I never gave the mother/daughter relationship a great deal of thought until my mother died rather suddenly. Then I realized that there were some things I wish I had told her. Now that I am the mother of a 16-year-old daughter, I have found myself hoping to have a much closer relationship with her than I had with my mother. I am trying to do things that might help us develop a close relationship. She has told me that I am not just her mother, but also her best friend. That's a pretty special statement from a 16-year-old these days.

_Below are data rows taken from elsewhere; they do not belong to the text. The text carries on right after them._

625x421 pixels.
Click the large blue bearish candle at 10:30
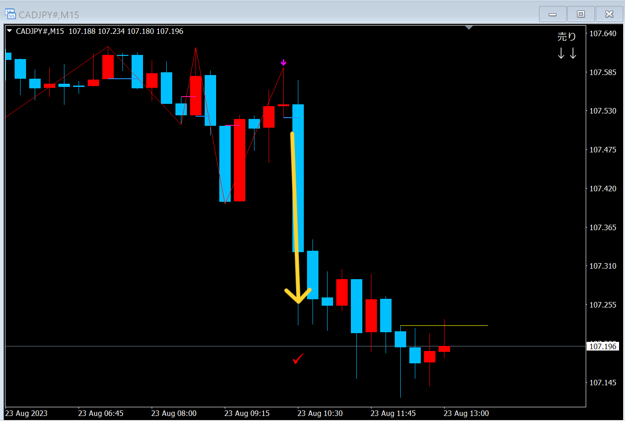[x=298, y=178]
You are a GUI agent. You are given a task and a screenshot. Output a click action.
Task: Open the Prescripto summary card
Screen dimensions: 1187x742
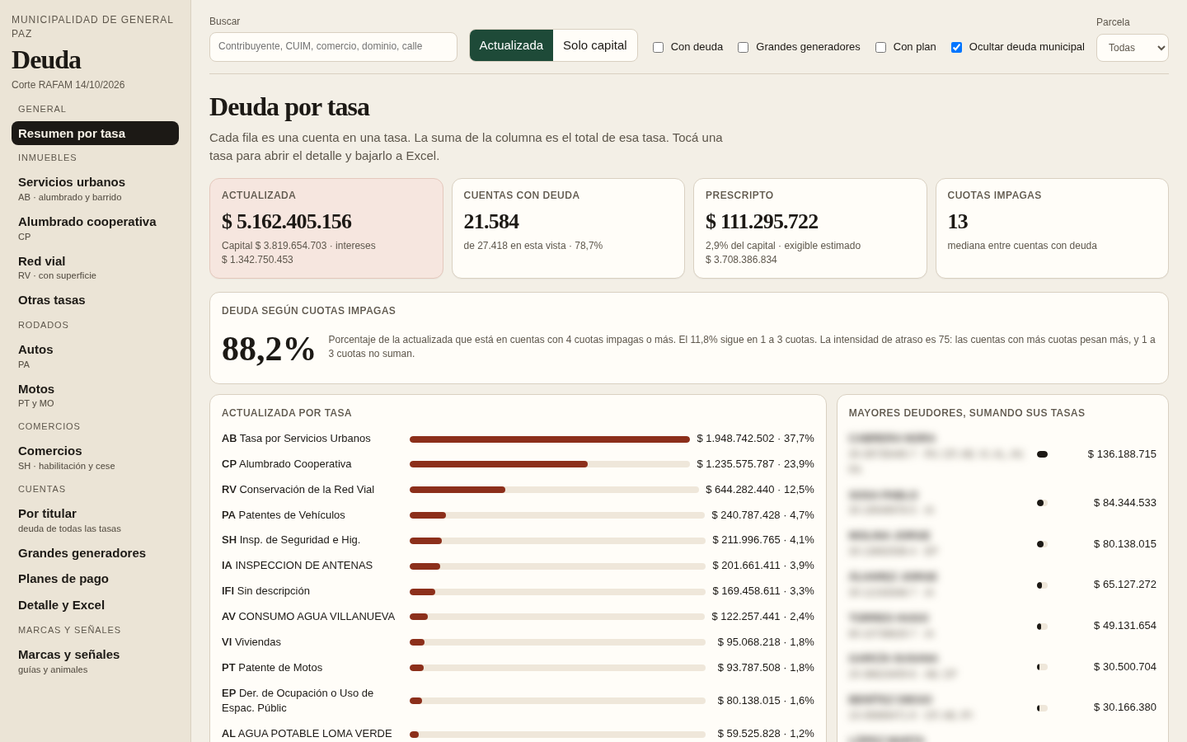[x=810, y=228]
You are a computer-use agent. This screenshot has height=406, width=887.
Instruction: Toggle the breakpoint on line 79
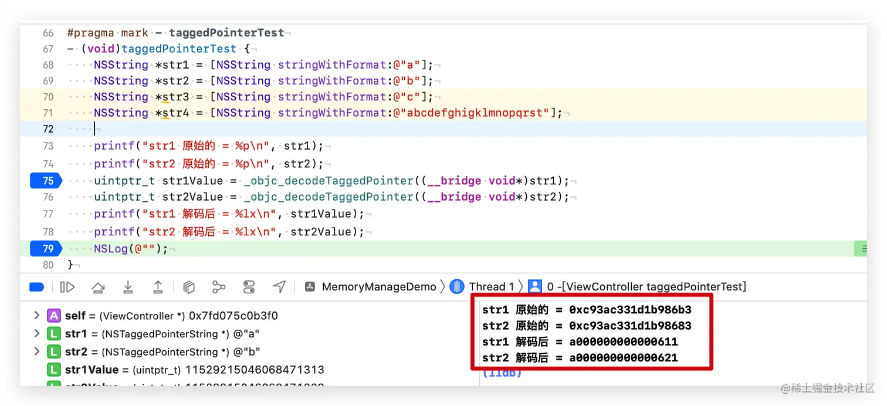(46, 248)
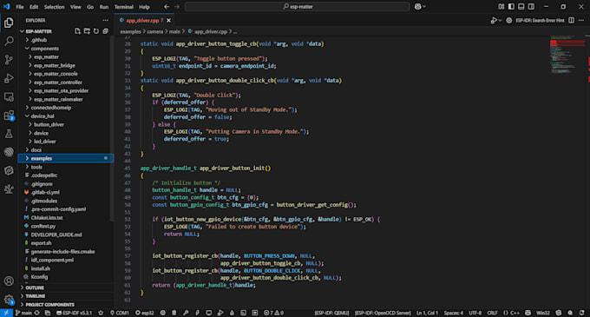The height and width of the screenshot is (317, 590).
Task: Expand the examples folder
Action: tap(66, 158)
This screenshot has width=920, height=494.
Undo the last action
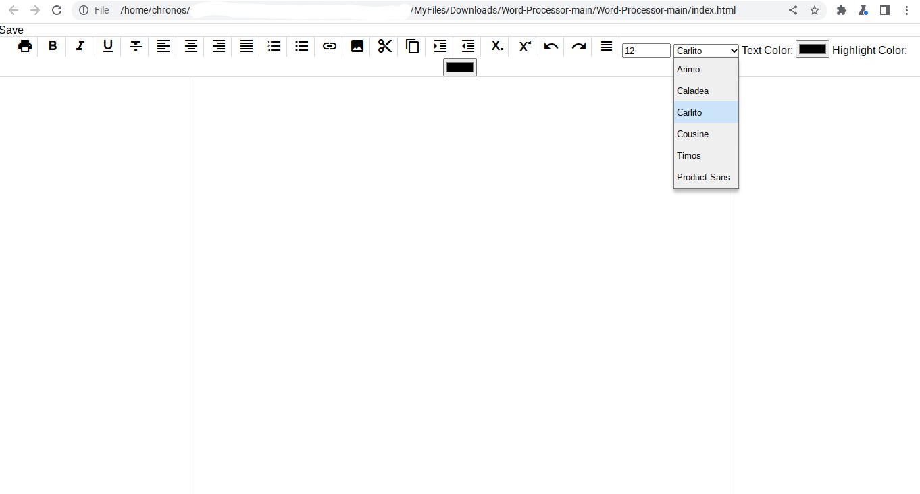[x=551, y=46]
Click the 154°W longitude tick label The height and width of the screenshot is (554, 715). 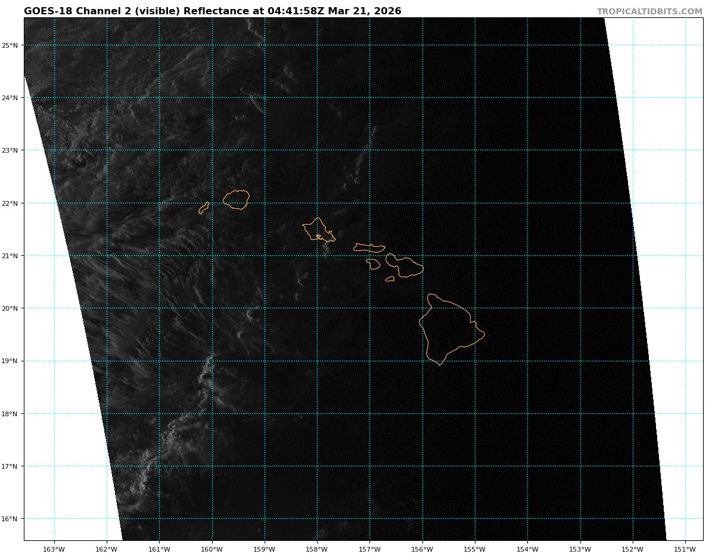click(527, 549)
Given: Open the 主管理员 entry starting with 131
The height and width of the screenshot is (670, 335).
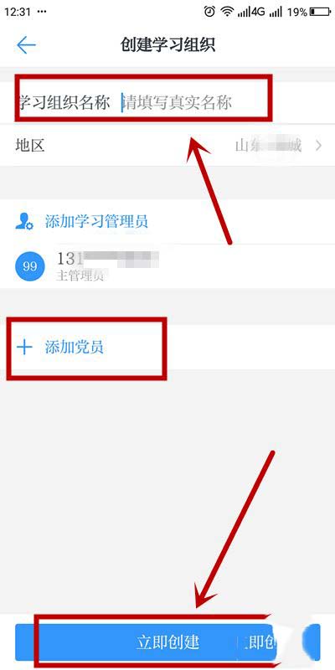Looking at the screenshot, I should (168, 266).
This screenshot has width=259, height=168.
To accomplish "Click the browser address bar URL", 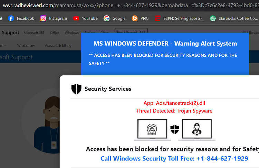I will click(130, 6).
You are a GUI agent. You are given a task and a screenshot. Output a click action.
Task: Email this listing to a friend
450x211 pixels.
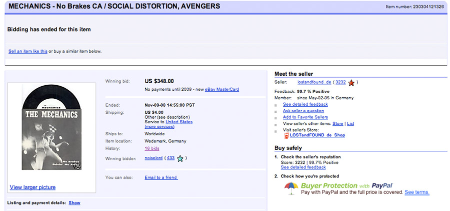pos(161,177)
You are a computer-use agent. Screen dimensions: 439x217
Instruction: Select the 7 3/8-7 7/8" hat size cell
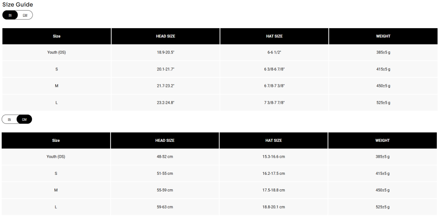tap(274, 102)
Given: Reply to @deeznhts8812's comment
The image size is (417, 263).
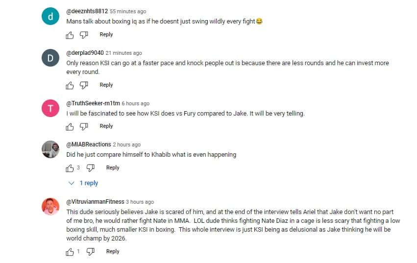Looking at the screenshot, I should pyautogui.click(x=106, y=35).
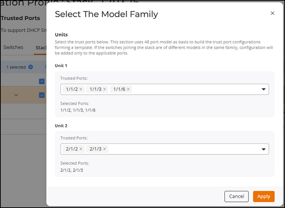Open Unit 2 Trusted Ports dropdown arrow
Screen dimensions: 285x208
coord(264,149)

Hearing her say these things is rather amazing. I adopted my daughter from Russia when she was 11 years old. She never had much of a relationship with her birth mother, and what she had was not a positive experience for her. She has said that she didn't deserve a loving mother. It took a lot of time and hard work for her to be able to accept that I love her and will always be there for her, and it took a similar amount of work for her to be able to admit that she loves me, too. Opening herself up to love also meant exposing herself to potential hurt. Despite the fact that coming from a traumatic background has made attaching to and trusting me very difficult, we do have a good relationship, one that is improving and growing stronger all the time. I know how important our relationship is to her.
I want my daughter to be able to tell me or ask me anything. Learning to trust when all the adults in your life have betrayed your trust and abandoned you takes a huge amount of effort and a big leap of faith. She also is very worried that she will hurt my feelings if she tells me something I may not want to hear. I have told her that I would rather deal with what she needs to tell me than to know that she is being less than truthful with me.

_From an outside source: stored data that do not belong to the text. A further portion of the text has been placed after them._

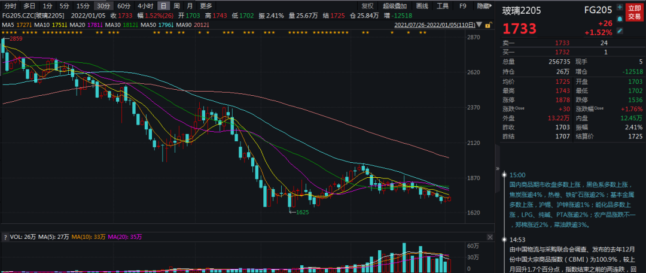Select the 日 daily K-line tab

[164, 5]
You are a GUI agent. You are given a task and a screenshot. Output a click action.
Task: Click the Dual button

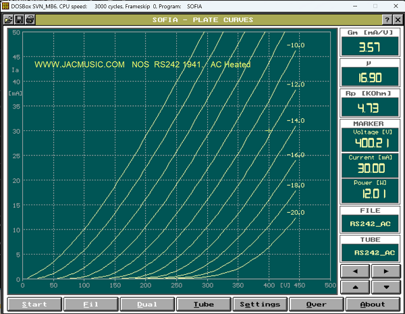[147, 304]
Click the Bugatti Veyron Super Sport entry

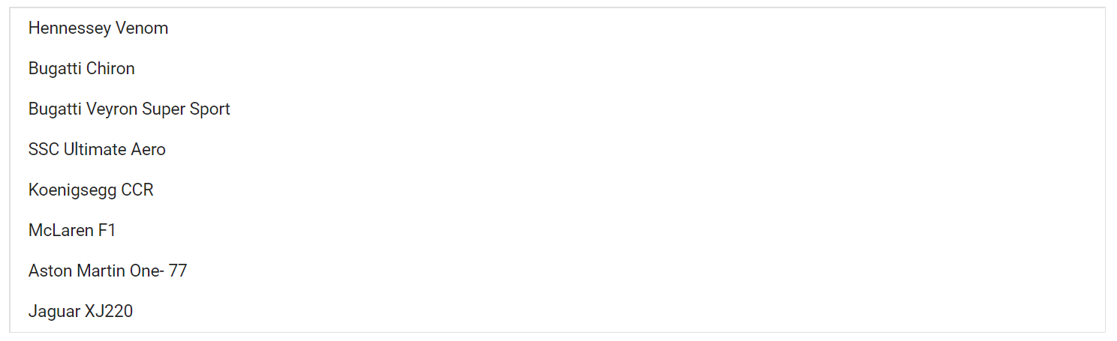click(557, 109)
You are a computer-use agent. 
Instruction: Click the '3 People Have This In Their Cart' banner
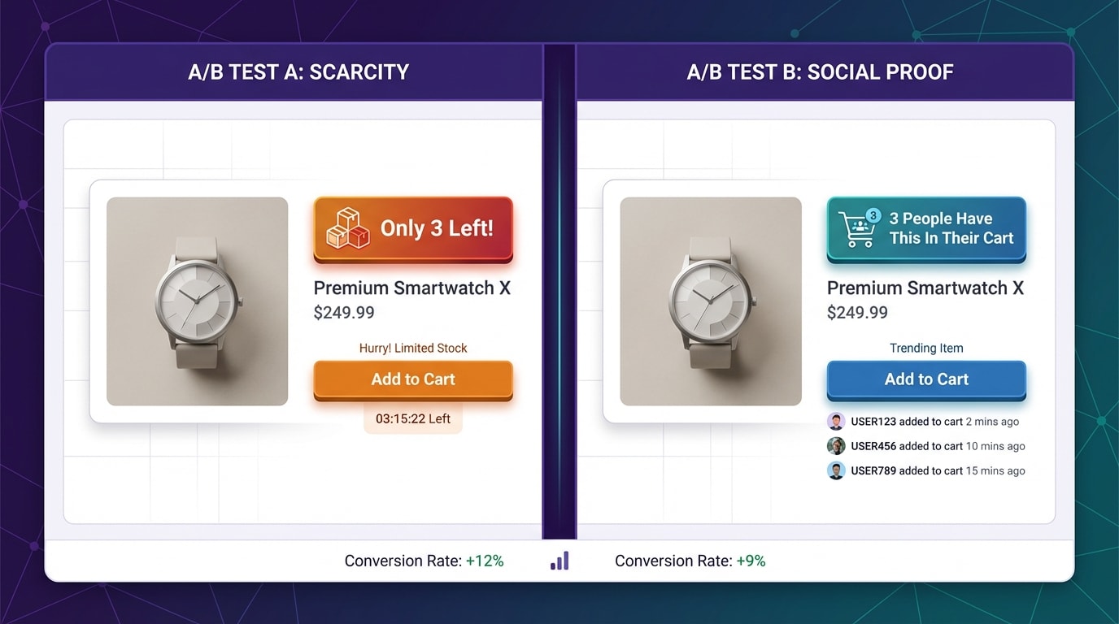925,228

My daughter is her own person; she is creative and artistic and outgoing, all things I am not. She learns best through hands-on experience, I through listening and note-taking. We share a love of animals, photography and reading. And we enjoy spending time together, even when it involves hard work such as cleaning the garage.

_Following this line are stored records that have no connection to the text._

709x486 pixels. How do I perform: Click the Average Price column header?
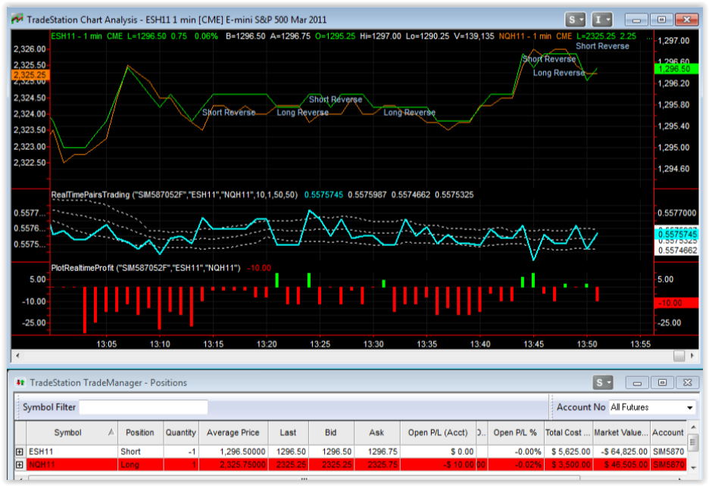coord(233,432)
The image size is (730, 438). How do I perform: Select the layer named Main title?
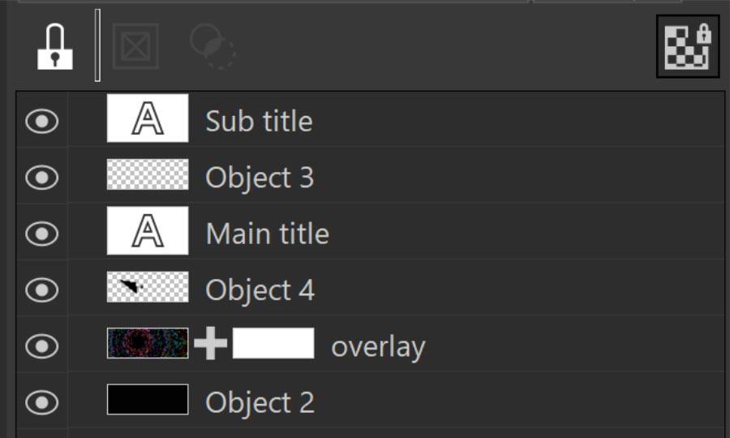pos(268,234)
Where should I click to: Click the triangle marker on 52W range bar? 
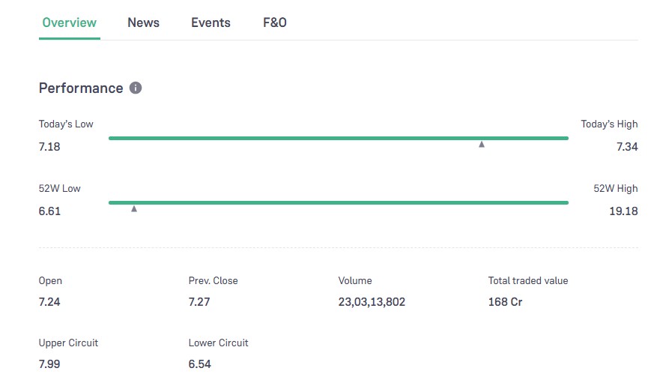134,208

My dream for her is simple: that she become the best person she can become, whether she is a teacher, an artist, fashion designer or mechanic. I want her to find a career that she enjoys and that will provide her a comfortable life style. I have a master's degree in education, but she may well not go to college. If not, she understands that she will need to attend art school or a vocational program of some kind. My dreams are not her dreams.
I just want her to be happy. And being happy, for someone with her background, cannot be taken for granted. It isn't a natural feeling. But she no longer feels doomed to a short, unhappy life. She knows she deserves a good life and happiness. She knows that she deserves love, and a mother who will always be there for her. I hope she understands that as humans, we all make mistakes, and we all hurt others at some point in our lives. But that doesn't mean the relationship is doomed.
As I have told her repeatedly, and I believe she now accepts this, she and I are a team. We will face life's challenges together, as mother and daughter, and as friends.